Compiler benchmarks for an alternative to std.uni.asLowerCase.

Sun May 8 16:38:31 PDT 2016

I did a performance study on speeding up case conversion in 
std.uni.asLowerCase. Specifics for asLowerCase have been added to 
issue https://issues.dlang.org/show_bug.cgi?id=11229. Publishing 
here as some of the more general observations may be of wider 
interest.

Background - Case conversion can generally be sped up by checking 
if a character is ascii before invoking a full unicode case 
conversion. The single character std.uni.toLower does this 
optimization, but std.uni.asLowerCase does not. asLowerCase does 
a lazy conversion of a range. For the test, I created a 
replacement for asLowerCase which uses map and toLower. In 
essence, `map!(x => x.toLower)` or `map!(x => x.byDchar.toLower)`.

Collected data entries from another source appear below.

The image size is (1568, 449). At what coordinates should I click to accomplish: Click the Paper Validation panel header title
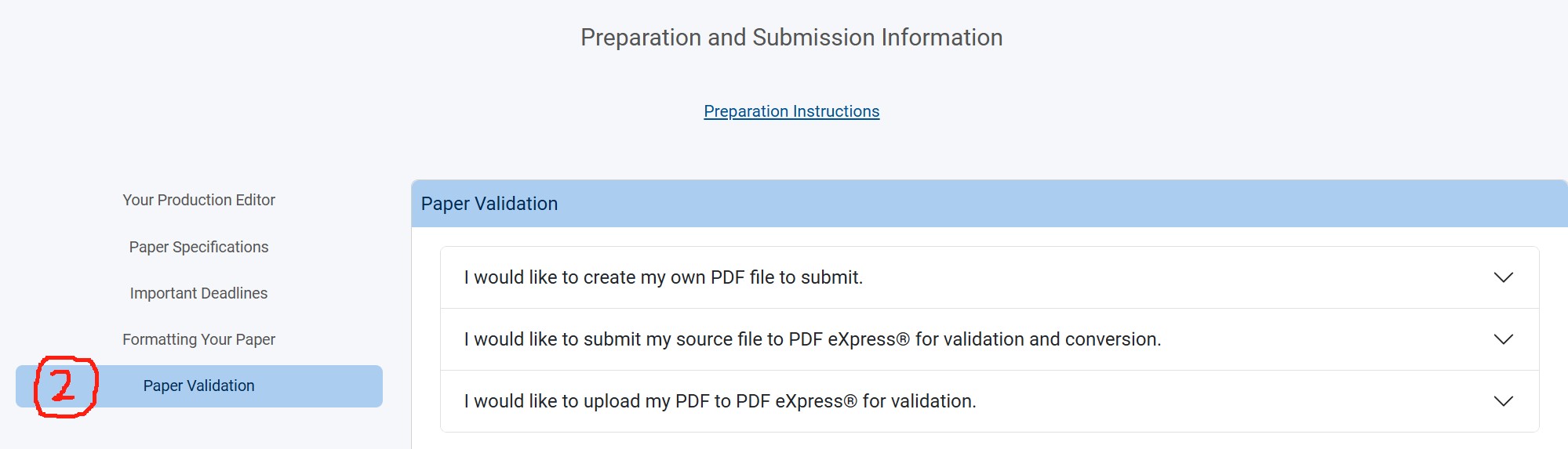click(x=489, y=204)
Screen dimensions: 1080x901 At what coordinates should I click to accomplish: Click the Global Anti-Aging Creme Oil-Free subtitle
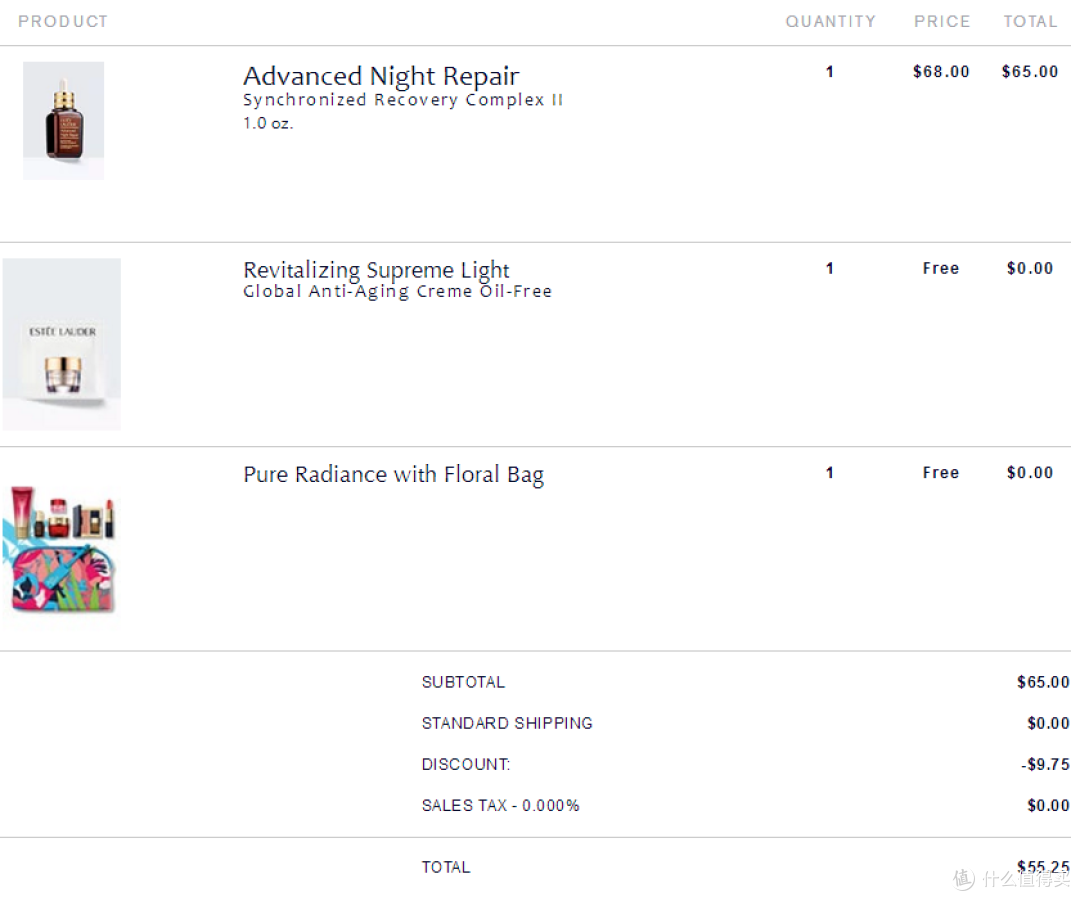click(397, 291)
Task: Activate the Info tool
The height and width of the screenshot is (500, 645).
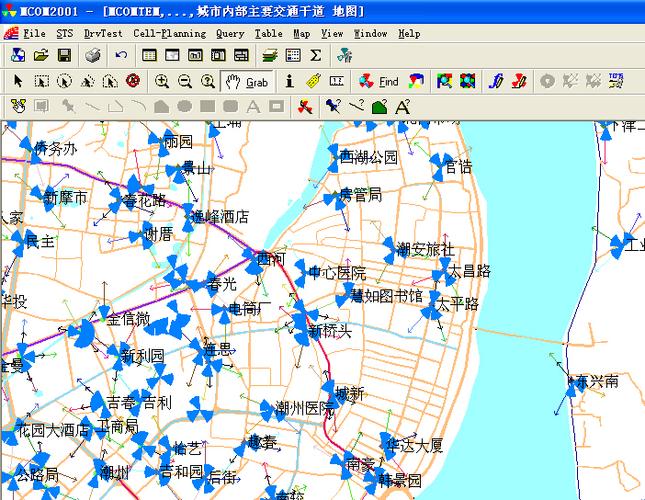Action: [290, 81]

Testing was with DMD (2.071) and LDC 1.0.0-beta1 (Phobos 2.070) 
on OSX. Compiler settings were `-release -O -boundscheck=off`. 
DMD was tested with and without `-inline`. LDC turns on inlining 
(-enable-inlining=1) by default with -O, but DMD does not. Texts 
tried were in Japanese, Chinese, Finnish, English, German, and 
Spanish. Timing was done both including and excluding decoding 
from utf-8 to dchar.

Performance delta including decoding to dchar:
   | Language group  | Pct Ascii | LDC gain   | DMD gain  | DMD no 
inline  |

|-----------------+-----------+------------+-----------+----------------|
   | Latin           |    95-99% | 64% (2.7x) | 93% (14x) | 48% 
(1.9x)     |
   | Asian (Jpn/Chn) |  2.4-3.7% | 36% (1.6x) | 80% (5x)  | -1%

Performance delta excluding decoding to dchar:
   | Language group  | Pct Ascii | LDC gain   | DMD gain  | DMD no 
inline |

|-----------------+-----------+------------+-----------+---------------|
   | Latin           |    95-99% | 60% (2.5x) | 95% (20x) | 60% 
(2.5x)    |
   | Asian (Jpn/Chn) |  2.4-3.7% | 50% (2x)   | 95% (20x) | -2%

Observations:
* mapAsLowerCase was faster than asLowerCase across the board. 
That it was better for Asian texts suggests the improvement 
involved more just the ascii check optimization.
* Performance varied widely between compilers, and for DMD, 
whether the -inline flag was included. The performance delta 
between asLowerCase and the mapAsLowerCase replacement was very 
dependent on these choices. Similarly, the delta between 
inclusion and exclusion of auto-decoding was highly dependent on 
these selections.
* DMD improvement by using -inline: 30% for asLowerCase (1.5x), 
90% for mapAsLowerCase (10x).
* DMD (-inline) vs LDC: For asLowerCase, LDC was 65-85% faster. 
For mapAsLowerCase, DMD was 10-40% faster. There were changes to 
the map implementation in 2.071, so these were not equivalent, 
but still, it's interesting that DMD beat LDC in this case.

Thoughts:
* The large variances between compiler settings imply extra 
diligence when performance tuning at the source code level, 
especially for code intended for multiple compilers.
* Perhaps DMD -O should also turn on -inline. This would present 
a better performance picture to new users. It's also helpful when 
the different compilers agree on rough meaning of compiler 
switches.
* Auto-decoding is an oft discussed concern. It doesn't show up 
in the table above, but the data I looked at suggests the 
cost/penalty may vary quite a bit depending on usage context and 
compiler/settings. I wasn't studying aspect explicitly. It may be 
worth its own analysis.

Other details:
* Code for mapAsLowerCase and the timing program is at: 
https://dpaste.dzfl.pl/a0e2fa1c71fd
* Texts used for timing were books in several languages from the 
Project Gutenberg site (http://www.gutenberg.org/), with 
boilerplate text removed.

--Jon